* _Written instruction_:
How many lines in the material below contain the string "Task"? Reply with the number alone.

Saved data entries

===============

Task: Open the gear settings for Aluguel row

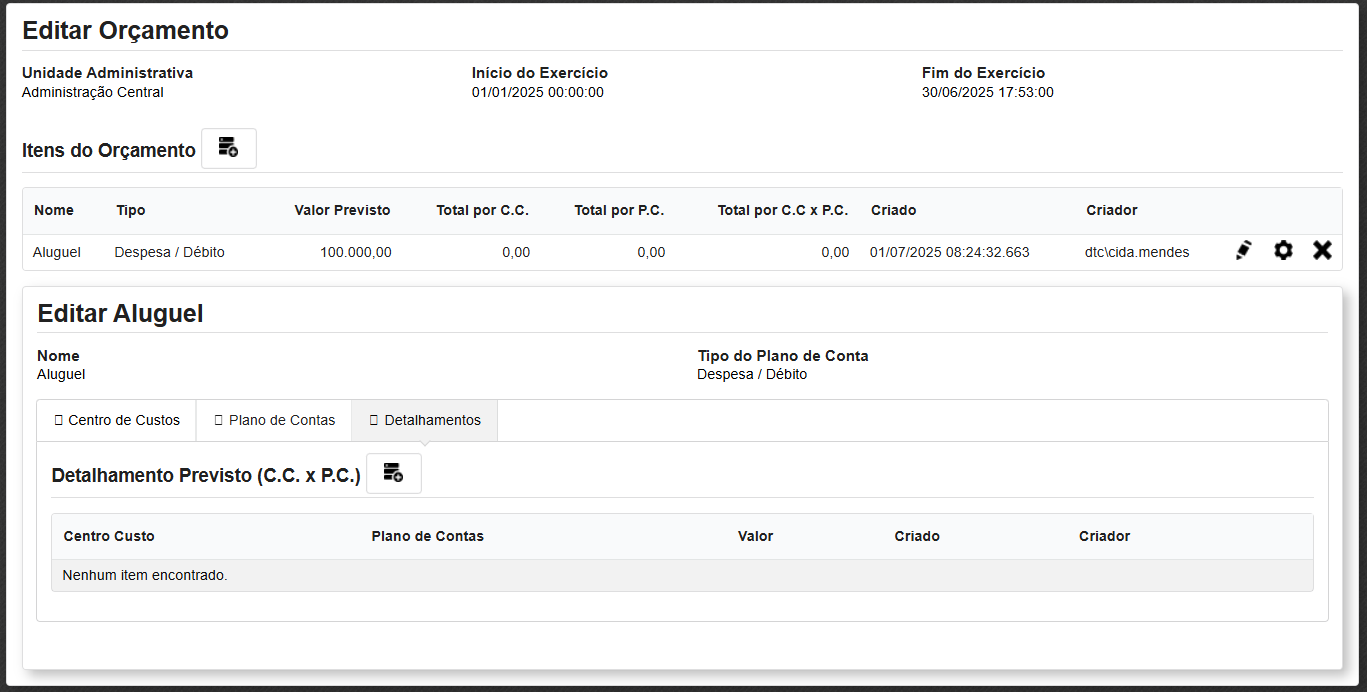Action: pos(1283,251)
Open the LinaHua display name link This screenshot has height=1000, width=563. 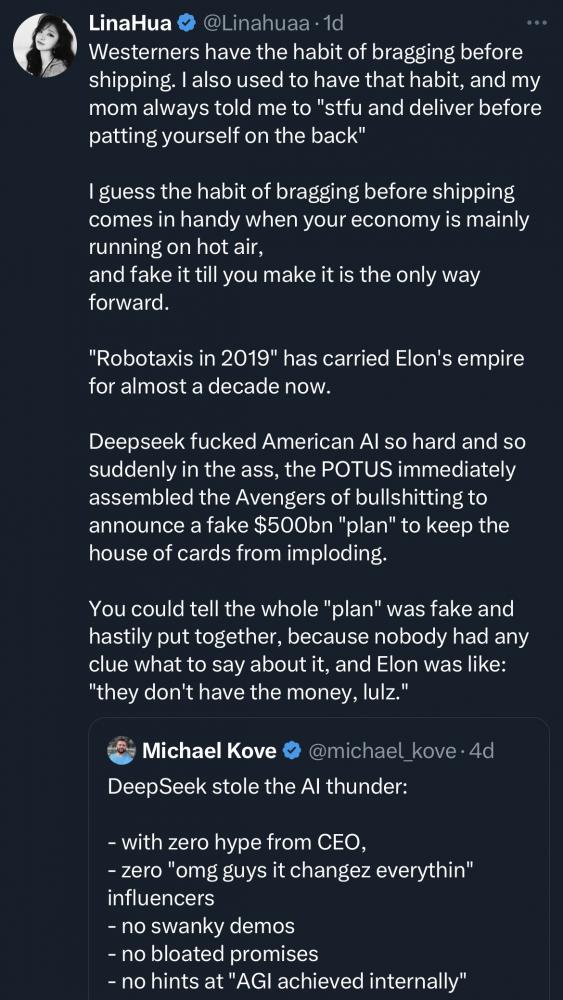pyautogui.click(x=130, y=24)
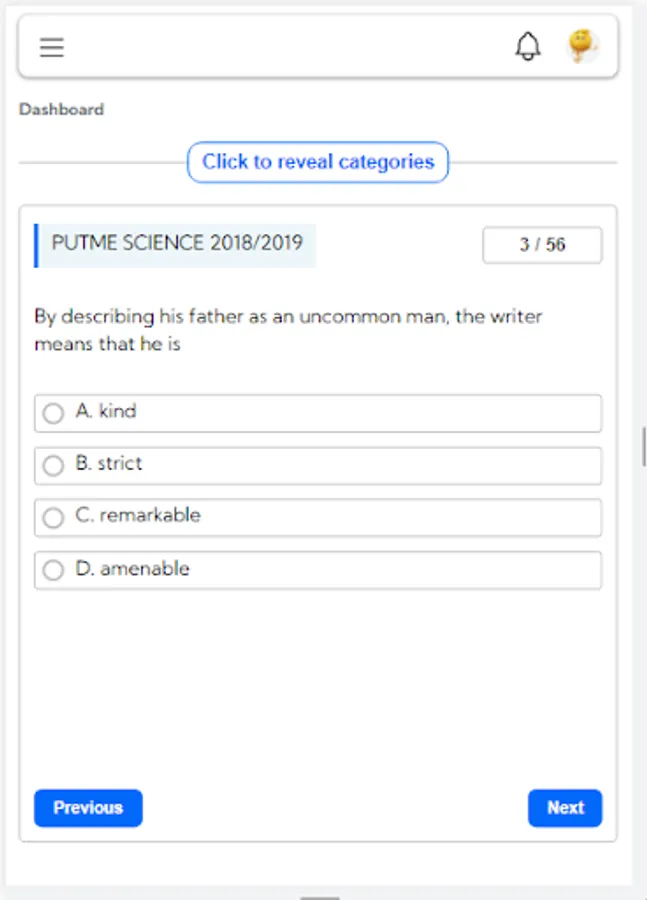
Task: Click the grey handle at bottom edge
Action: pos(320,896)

===============

* _Expected output_:
2